In her most playful and exuberant novel, Virginia Woolf writes the "historical biography" of Orlando, a young boy of nobility during the reign of Queen Elizabeth I. A wild ride through four centuries, the novel shows Orlando aging, magically, only thirty-six years between 1588 and 1928. Even more magically, he also changes from a man to a woman. As she explores Orlando's life, Woolf also explores the differing roles of men and women in society during various periods, ultimately concluding that one's role as a man or woman is determined by society, rather than by birth.
From the Elizabethan period, during which Orlando works as a steward for the queen and also serves as her lover, he progresses to the reign of James I, experiencing a profound love for a Russian princess, Sasha, who is herself exploring the role of a man. When Sasha departs for Russia without him, he retreats, devastated, to his estate, with its 365 rooms and 52 staircases, which he redecorates over the next few years. An interlude in which he is wooed by the Archduchess Harriet, who is also the Archduke Harry, leads to his ambassadorship to Constantinople, a period spent with the gypsies, and his eventual return to England--as a woman. New experiences and observations await her.

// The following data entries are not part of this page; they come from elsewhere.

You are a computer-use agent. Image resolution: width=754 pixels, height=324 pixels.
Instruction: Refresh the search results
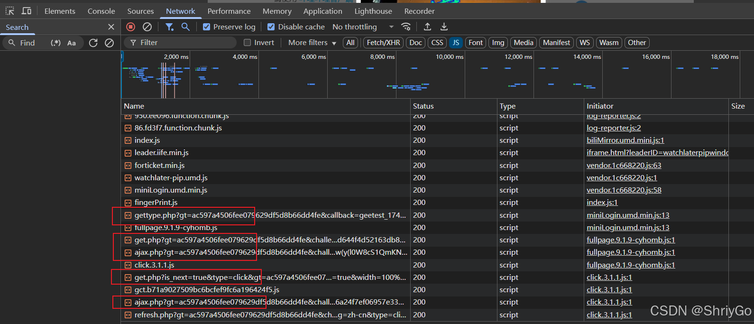click(93, 43)
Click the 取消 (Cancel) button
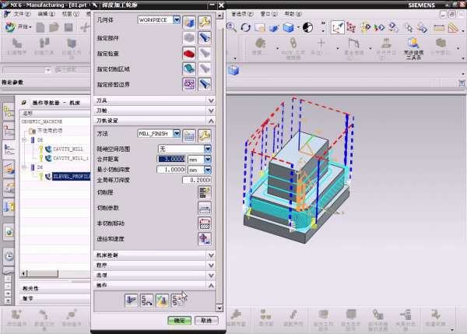Screen dimensions: 467x334 click(204, 320)
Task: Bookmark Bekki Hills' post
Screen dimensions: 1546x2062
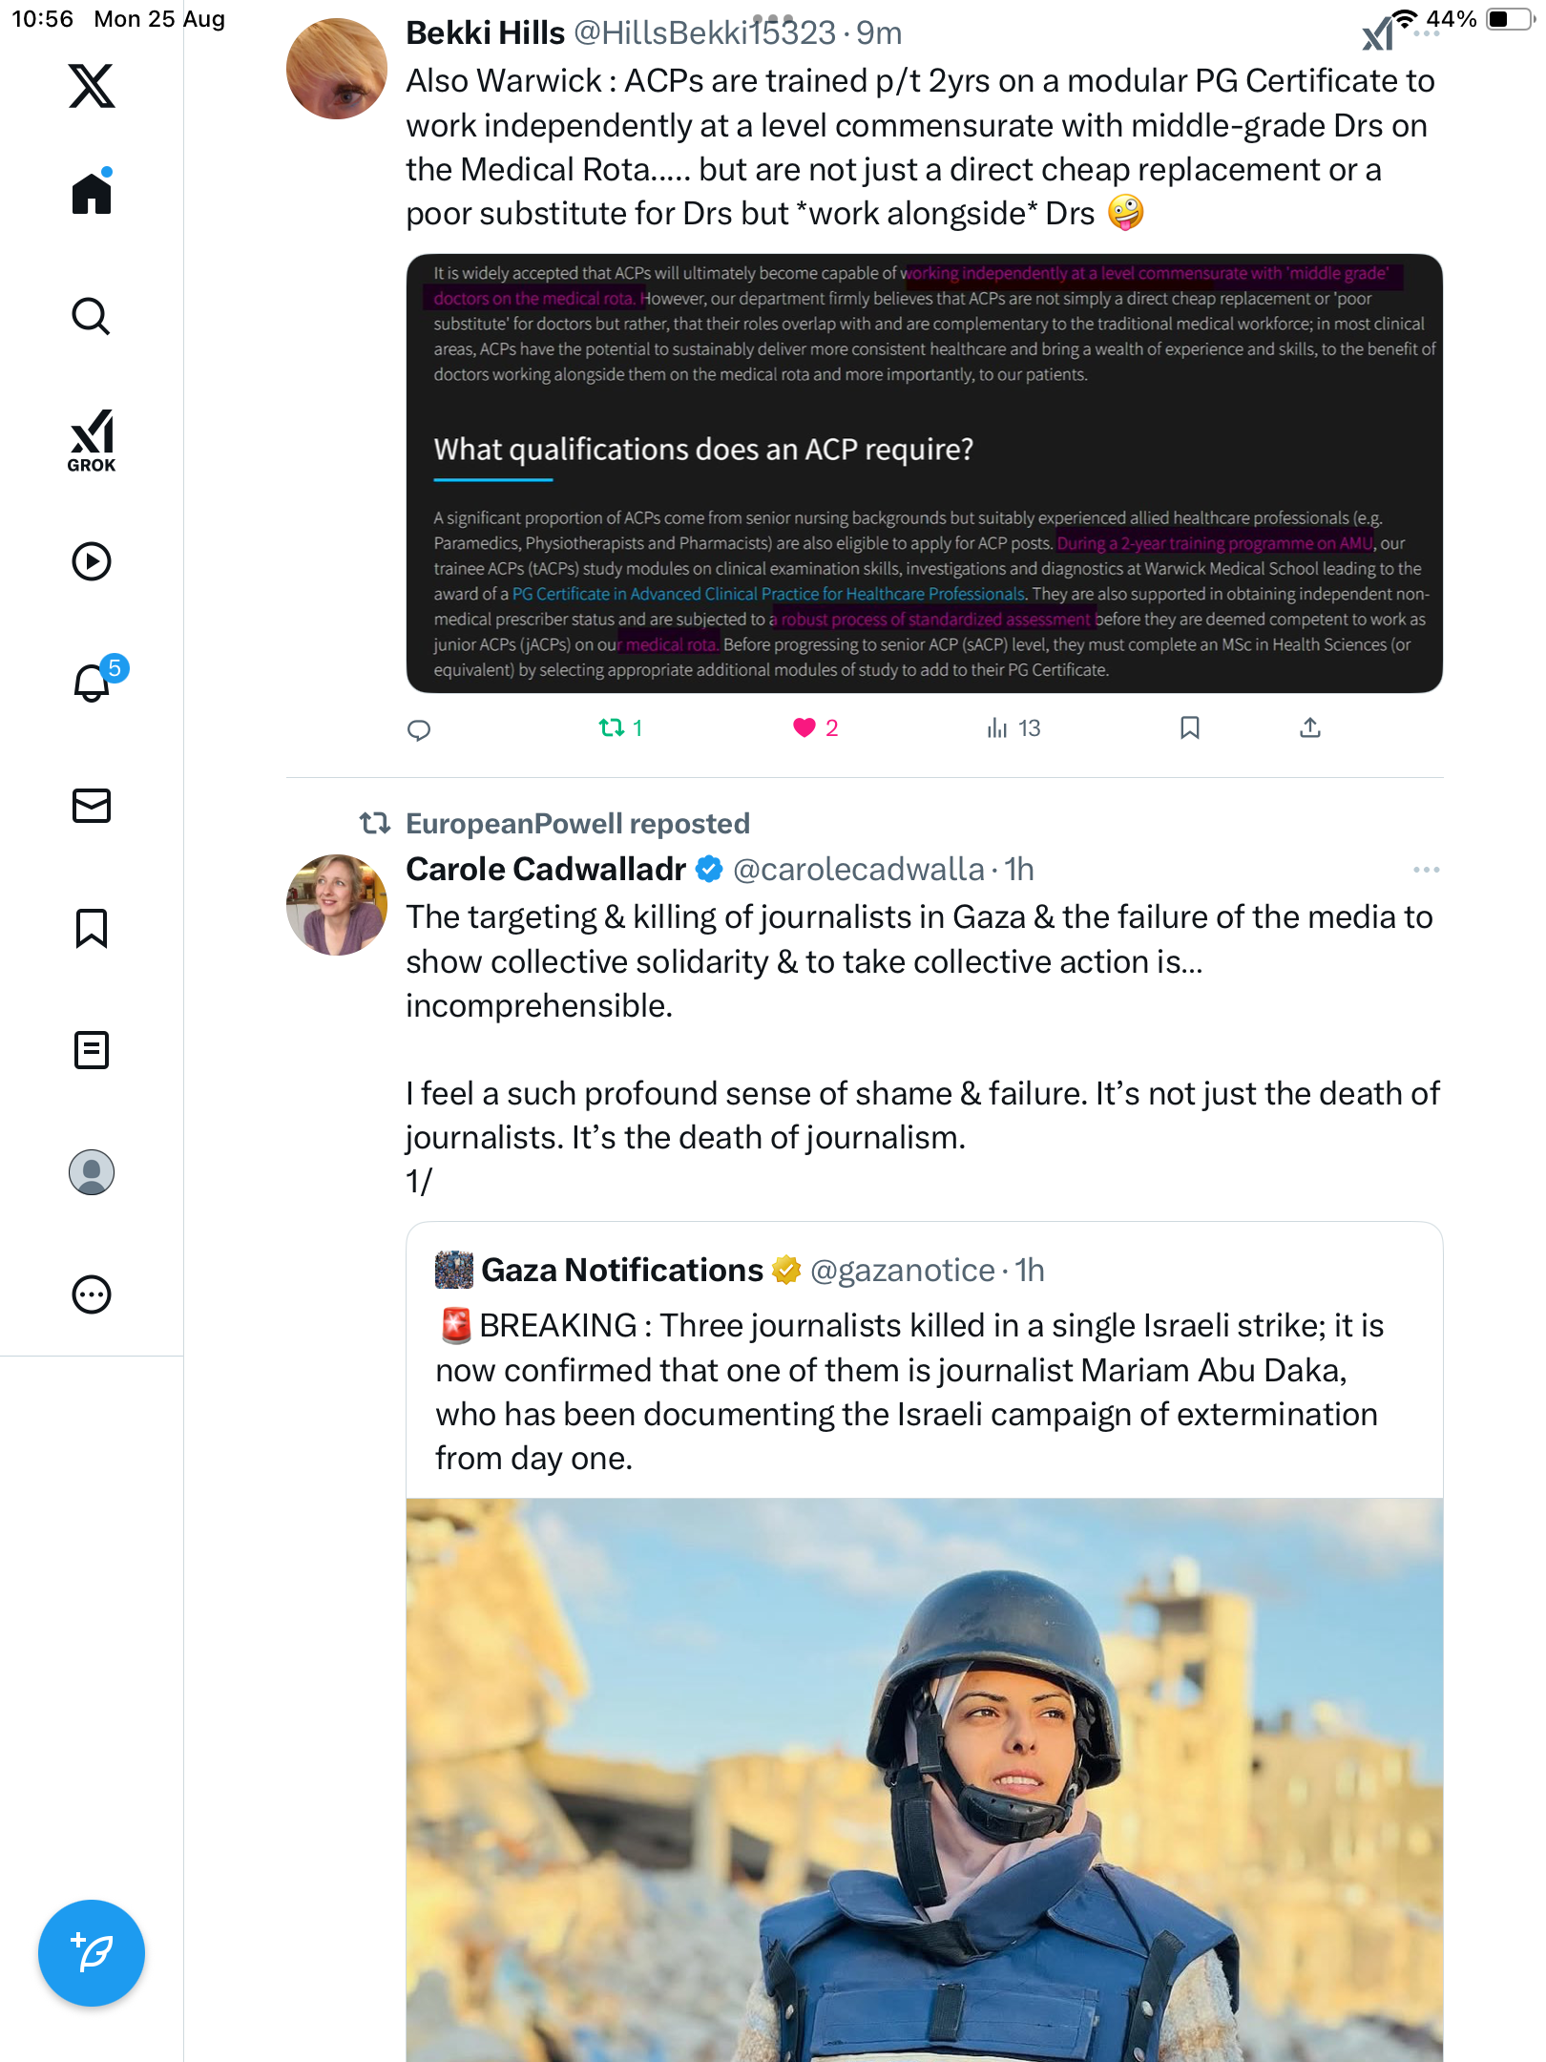Action: click(1189, 728)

Throughout the novel, Woolf matches her prose style to the literary style of the period in which Orlando lives, creating always-changing moods and sheer delight for the reader. Some constants continue throughout the four centuries of Orlando's life. Orlando is always a writer, always recording his thoughts, and always adding to a poem he has begun as a child entitled "The Oak Tree." He is always returning to his 365-room house whenever he needs to recuperate from his experiences, and some characters repeat through time. (Orlando is betrayed by Nick Greene during the reign of James I, but he is encouraged by Nicholas Greene in the Victorian period.)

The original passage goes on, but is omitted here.